BRANO FORNITO
□ □ □ □ □ □ □

FORUM I MALI DEL CSM E LA LORO SCOMPARSA: L’INVADENZA DELLE CORRENTI O LA LORO SCOMPARSA?
Le correnti: un male necessario? di Carlo Guarnieri
* Testo della relazione presentata al Convegno Migliorare il Csm nella cornice istituzionale, Roma, 11 ottobre 2019 pubblicato in Migliorare il CSM nella cornice costituzionale editore CEDAM, collana: Dialoghi di giustizia insieme.
Quando parliamo di correnti giudiziarie ci riferiamo a gruppi organizzati di magistrati, dotati di organi direttivi e di strutture di comunicazione, con fini istituzionali latu sensu politico-culturali. Il contesto in cui nascono e si sviluppano le correnti è quello del conflitto che travaglia la magistratura italiana a partire dalla metà degli anni 50 del secolo scorso e che ha come oggetto la cosiddetta carriera, cioè le verifiche che a quel tempo dovevano superare i magistrati che volessero occupare, all’interno dell’organizzazione giudiziaria, posizioni di maggior prestigio come essere a capo di un tribunale, di una corte d’appello, di una procura o far parte della corte di cassazione. Tradizionalmente, queste verifiche erano controllate dai magistrati che già le avevano superate, disegnando così una struttura tendenzialmente piramidale governata dal meccanismo della cooptazione.
In questo contesto, il conflitto che emerge riguarda proprio queste verifiche che vengono considerate da molti magistrati una violazione dell’indipendenza in quanto, mettendo nelle mani dei magistrati di grado più elevato le promozioni, concedono loro di fatto anche il potere di influenzare i comportamenti dei loro colleghi, nonostante l’art. 101 della Costituzione stabilisca che “i giudici sono soggetti solo alla legge”. È qui che iniziano ad organizzarsi le cosiddette correnti, così designate perché – pur con differenze circa le strategie da seguire per ottenere una riforma dell’assetto - tutte operano all’interno dell’associazione maggiormente rappresentativa – l’Associazione Nazionale Magistrati (ANM) - quella cui alla fine aderisce la quasi totalità dei magistrati. A questa prima articolazione – di tipo per così dire sindacale – si aggiungerà in seguito, alla fine degli anni ’60, una differenziazione più nettamente politica e che si riferisce soprattutto al ruolo del giudice nel sistema politico e quindi al suo rapporto con il sistema giuridico ed in particolare sull’importanza da dare al testo costituzionale[i].

□ □ □ □ □ □ □

MATERIALE DI LAVORO
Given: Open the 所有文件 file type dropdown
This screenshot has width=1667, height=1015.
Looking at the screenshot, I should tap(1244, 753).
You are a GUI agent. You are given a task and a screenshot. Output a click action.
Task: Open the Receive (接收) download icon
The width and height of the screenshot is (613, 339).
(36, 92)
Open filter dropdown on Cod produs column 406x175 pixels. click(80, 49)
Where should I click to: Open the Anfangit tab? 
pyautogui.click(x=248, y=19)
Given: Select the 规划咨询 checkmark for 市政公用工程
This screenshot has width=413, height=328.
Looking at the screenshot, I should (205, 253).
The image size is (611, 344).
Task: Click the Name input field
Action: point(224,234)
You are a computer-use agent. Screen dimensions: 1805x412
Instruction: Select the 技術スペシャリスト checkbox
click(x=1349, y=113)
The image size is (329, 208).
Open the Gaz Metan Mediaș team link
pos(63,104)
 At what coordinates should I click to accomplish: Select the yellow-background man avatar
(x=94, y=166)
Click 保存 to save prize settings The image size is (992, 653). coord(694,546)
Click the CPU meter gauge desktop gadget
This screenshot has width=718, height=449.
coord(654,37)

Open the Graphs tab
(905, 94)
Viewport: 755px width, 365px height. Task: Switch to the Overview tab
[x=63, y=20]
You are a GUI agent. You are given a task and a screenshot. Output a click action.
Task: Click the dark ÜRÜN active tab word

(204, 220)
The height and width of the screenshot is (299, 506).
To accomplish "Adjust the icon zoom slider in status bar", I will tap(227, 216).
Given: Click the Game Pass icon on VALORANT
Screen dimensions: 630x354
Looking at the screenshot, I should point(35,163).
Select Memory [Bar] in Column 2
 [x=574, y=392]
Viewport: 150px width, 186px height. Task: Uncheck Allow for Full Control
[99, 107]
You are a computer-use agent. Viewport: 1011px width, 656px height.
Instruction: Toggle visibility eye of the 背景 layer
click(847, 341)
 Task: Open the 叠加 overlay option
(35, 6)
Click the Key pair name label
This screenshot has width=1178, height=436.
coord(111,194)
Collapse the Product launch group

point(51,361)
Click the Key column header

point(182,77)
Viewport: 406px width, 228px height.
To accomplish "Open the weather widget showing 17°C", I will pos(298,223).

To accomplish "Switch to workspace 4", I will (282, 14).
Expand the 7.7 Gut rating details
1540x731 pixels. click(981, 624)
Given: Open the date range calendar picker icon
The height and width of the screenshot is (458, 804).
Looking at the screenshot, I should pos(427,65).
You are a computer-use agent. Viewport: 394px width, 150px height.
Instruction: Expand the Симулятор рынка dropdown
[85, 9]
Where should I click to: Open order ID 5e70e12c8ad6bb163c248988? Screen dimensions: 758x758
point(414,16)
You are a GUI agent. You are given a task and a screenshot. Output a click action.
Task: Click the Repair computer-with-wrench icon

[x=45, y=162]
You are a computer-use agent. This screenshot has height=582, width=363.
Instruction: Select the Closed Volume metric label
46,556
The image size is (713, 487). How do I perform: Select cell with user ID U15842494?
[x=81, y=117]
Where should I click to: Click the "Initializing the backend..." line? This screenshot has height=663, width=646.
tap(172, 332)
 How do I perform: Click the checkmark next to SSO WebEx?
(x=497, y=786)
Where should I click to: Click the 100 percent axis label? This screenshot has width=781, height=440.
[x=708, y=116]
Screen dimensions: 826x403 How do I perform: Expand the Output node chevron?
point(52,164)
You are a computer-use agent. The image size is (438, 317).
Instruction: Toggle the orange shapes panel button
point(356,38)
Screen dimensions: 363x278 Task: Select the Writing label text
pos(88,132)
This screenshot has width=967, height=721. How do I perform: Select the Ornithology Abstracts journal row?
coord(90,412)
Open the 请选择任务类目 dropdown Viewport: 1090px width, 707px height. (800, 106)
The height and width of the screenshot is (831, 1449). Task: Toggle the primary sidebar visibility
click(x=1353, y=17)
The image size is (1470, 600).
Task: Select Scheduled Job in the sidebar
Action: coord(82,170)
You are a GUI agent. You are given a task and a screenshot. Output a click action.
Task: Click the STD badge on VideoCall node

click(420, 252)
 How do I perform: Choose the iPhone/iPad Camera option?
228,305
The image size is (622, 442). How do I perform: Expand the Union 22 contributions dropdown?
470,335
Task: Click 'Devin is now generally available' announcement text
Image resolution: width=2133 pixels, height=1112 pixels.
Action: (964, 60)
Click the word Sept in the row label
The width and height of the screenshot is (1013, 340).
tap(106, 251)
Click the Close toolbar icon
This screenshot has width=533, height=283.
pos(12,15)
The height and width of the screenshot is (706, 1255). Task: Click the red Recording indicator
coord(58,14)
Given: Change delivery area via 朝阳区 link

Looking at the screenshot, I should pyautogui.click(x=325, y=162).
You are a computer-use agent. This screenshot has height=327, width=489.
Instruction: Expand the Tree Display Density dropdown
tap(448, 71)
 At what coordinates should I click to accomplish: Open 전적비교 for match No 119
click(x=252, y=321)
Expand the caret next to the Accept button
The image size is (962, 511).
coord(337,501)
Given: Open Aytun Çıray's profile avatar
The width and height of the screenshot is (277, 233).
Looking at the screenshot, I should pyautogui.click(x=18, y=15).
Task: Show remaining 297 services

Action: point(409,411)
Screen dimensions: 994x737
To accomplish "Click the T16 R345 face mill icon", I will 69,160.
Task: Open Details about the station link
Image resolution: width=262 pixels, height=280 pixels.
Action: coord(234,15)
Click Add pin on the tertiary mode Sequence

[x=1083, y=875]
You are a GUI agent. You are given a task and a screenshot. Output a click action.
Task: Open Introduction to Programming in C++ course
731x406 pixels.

□ □ □ □ □ □ □

RICHIESTA SCRITTA 1
Riscriva soltanto il tratto dei record dalla riga che contiene "Select Memory [Bar] in Column 2" fino a quella che contiene "point(414,16)", sostituendo "Viewport" con "Schermo" e lasciando invariato tutto il resto.
RICHIESTA SCRITTA 2
Prosegua il brano sulle correnti della magistratura italiana, riprendendo subito dopo l'ultima frase riportata.

RISULTATO 1
Select Memory [Bar] in Column 2
 [x=574, y=392]
Schermo: 150px width, 186px height. Task: Uncheck Allow for Full Control
[99, 107]
You are a computer-use agent. Schermo: 1011px width, 656px height.
Instruction: Toggle visibility eye of the 背景 layer
click(847, 341)
 Task: Open the 叠加 overlay option
(35, 6)
Click the Key pair name label
This screenshot has width=1178, height=436.
coord(111,194)
Collapse the Product launch group

point(51,361)
Click the Key column header

point(182,77)
Schermo: 406px width, 228px height.
To accomplish "Open the weather widget showing 17°C", I will pos(298,223).

To accomplish "Switch to workspace 4", I will (282, 14).
Expand the 7.7 Gut rating details
1540x731 pixels. click(981, 624)
Given: Open the date range calendar picker icon
The height and width of the screenshot is (458, 804).
Looking at the screenshot, I should pos(427,65).
You are a computer-use agent. Schermo: 394px width, 150px height.
Instruction: Expand the Симулятор рынка dropdown
[85, 9]
Where should I click to: Open order ID 5e70e12c8ad6bb163c248988? Screen dimensions: 758x758
point(414,16)

RISULTATO 2
L’esito del conflitto vede la sostanziale vittoria di chi intende trasformare in profondità l’assetto della magistratura, con la conseguenza che le garanzie di indipendenza dei magistrati vengono nettamente rafforzate[ii]. Va sottolineato che tale mutamento viene ottenuto attraverso la riforma del CSM, dove – almeno a partire dal 1975 – i due terzi dei componenti sono magistrati direttamente eletti dai propri colleghi. Questo fatto, da un lato, irrobustisce l’indipendenza – esterna ed interna – dei nostri magistrati e, dall’altro, favorisce lo sviluppo di una forte competizione fra le varie correnti che si dispiega, appunto, anche a livello elettorale. Il ruolo delle correnti nel governo della magistratura assume infatti un particolare rilievo. Non solo tutte le decisioni che toccano i magistrati sono prese da CSM. Quasi tutti i componenti togati del Consiglio appartengono ad una o a un’altra delle correnti dell’Anm, che così quelle decisioni sono in grado di influenzare in modo rilevante. Infatti, il ruolo dei componenti laici, pur non trascurabile, è decisamente secondario e può esplicarsi solo qualora – e nella misura in cui – le correnti si presentino divise.
Le disfunzioni di questo assetto non hanno tardato a manifestarsi. Innanzitutto, affidare le valutazioni di professionalità ad un organo formato per due terzi da chi viene eletto proprio da coloro che deve valutare ha in pratica vanificato l’efficacia delle valutazioni, anche quando queste siano previste e siano caratterizzate da notevole complessità: di solito, più del 99% dei valutati ottiene un risultato positivo[iii]. In altre parole, si innesca qui un chiaro conflitto di interessi, favorito proprio dalla presenza delle correnti. Infatti, il divieto di immediata rieleggibilità – che dovrebbe servire a impedire una eccessiva disponibilità dei membri togati nei confronti dei loro colleghi – di fatto non ha efficacia proprio per la presenza delle correnti. Infatti, qualora un componente togato del consiglio si mostri eccessivamente “severo” nella valutazioni sarà la sua corrente a pagarne il conto alle prossime elezioni. Si spiega così – pur con qualche valorosa eccezione – la tendenza al lassismo che caratterizza l’operato del consiglio in questo campo. La conseguenza più rilevante dal punto di vista organizzativo è stata che le verifiche tradizionali di professionalità – la carriera – sono state smantellate e non sono state sostituite da altre.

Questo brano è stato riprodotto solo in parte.